Painting by Antonello da Messina

The Annunciation is an oil-on-panel painting by the Italian Renaissance master Antonello da Messina, executed in 1474. It is housed in the Bellomo Palace Regional Gallery, in the historical center of Syracuse, Sicily.

==History==
The contract for the realization of the work was signed in August 1474 by Antonello and Giuliano Maniuni, a priest from Palazzolo Acreide, for the local church of Santa Maria Annunziata. The work is subsequently not documented until it was rediscovered in 1897 by Enrico Mauceri, an employee of the Archaeological Museum of Syracuse. In 1902 a document explicitly attributing the work to Antonello was found.

The painting, which was in a poor state of preservation, was restored in 2006.

==Description==
The scene is set in a small room with a decorated beamed ceiling, supported by two columns which separate the right half of the painting (with the Virgin) from the left one (with the Angel).

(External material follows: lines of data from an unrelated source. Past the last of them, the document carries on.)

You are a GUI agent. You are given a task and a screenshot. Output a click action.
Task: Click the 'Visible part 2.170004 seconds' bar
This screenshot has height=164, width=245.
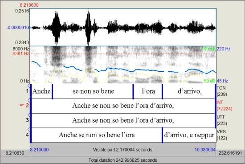(x=123, y=150)
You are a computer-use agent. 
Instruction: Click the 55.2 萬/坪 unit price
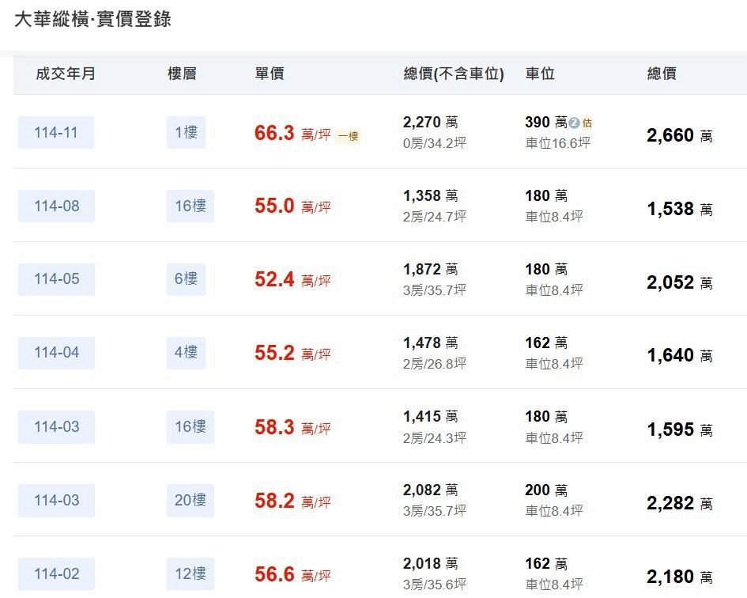(292, 353)
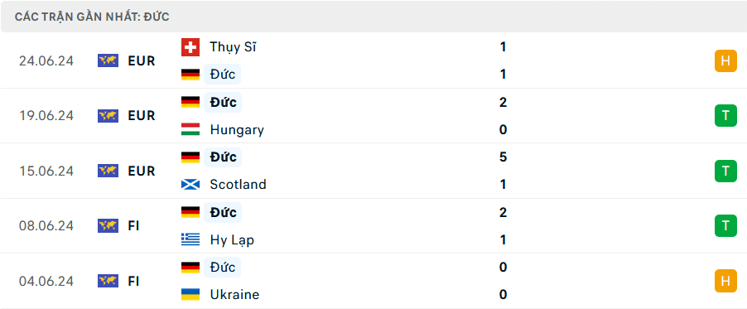Viewport: 747px width, 309px height.
Task: Click the Greece flag beside Hy Lạp
Action: [x=190, y=239]
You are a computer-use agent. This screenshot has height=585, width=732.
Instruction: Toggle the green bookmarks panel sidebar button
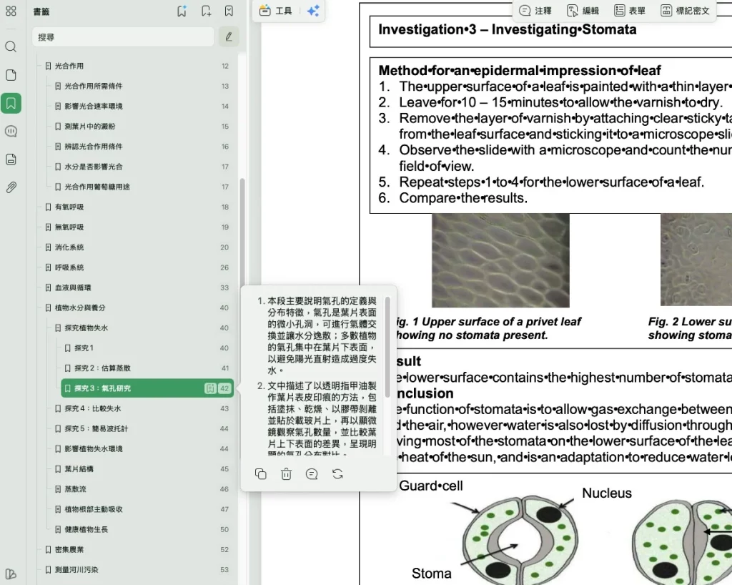(x=11, y=103)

The background wall has two windows, with a third in another room visible on the right, according to an iconography derived from the Flemish painting, using different light sources and spatial openings also in interiors.

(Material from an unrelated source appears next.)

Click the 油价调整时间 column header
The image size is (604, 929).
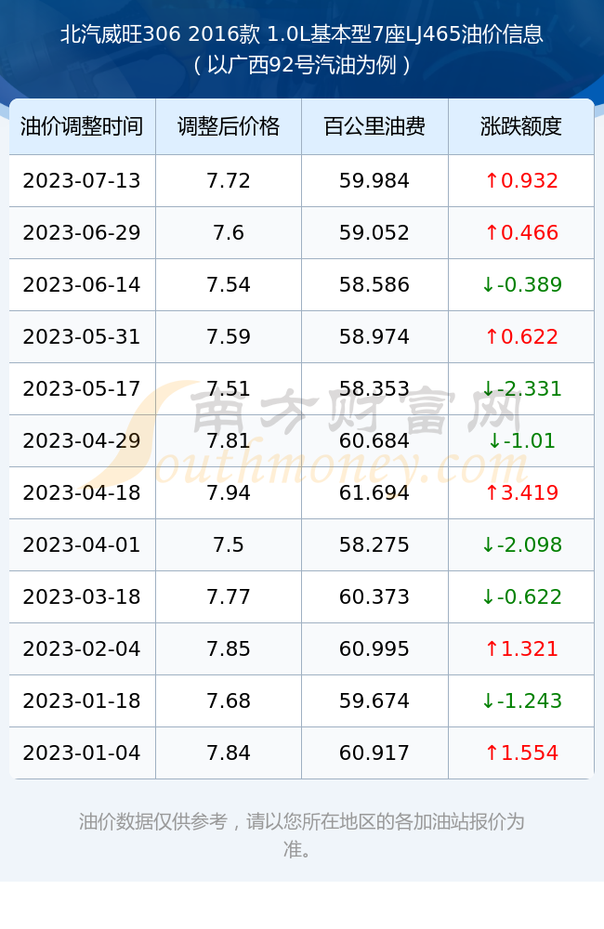[82, 126]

The objects and the furnitures, as usually in Antonello's works, are finely detailed. They include the Virgin's bed in the background room, the prie-dieu on which she is kneeling, the vase with a blue and white decoration in the foreground (now damaged). Mary has crossed hands while being reached by the dove of the Holy Spirit, sent by God through the opened window. She wears a typical blue mantle above a red dress. The angel, who holds the traditional lily (which is however hidden by a column) and blesses the Virgin, has a rich damask decoration. The face, crowned by long blonde hair, is adorned with a blue diadem, pearls and a ruby, typical details of the Flemish school.

Below is also the figure of a devout, the priest mentioned in the commission contract.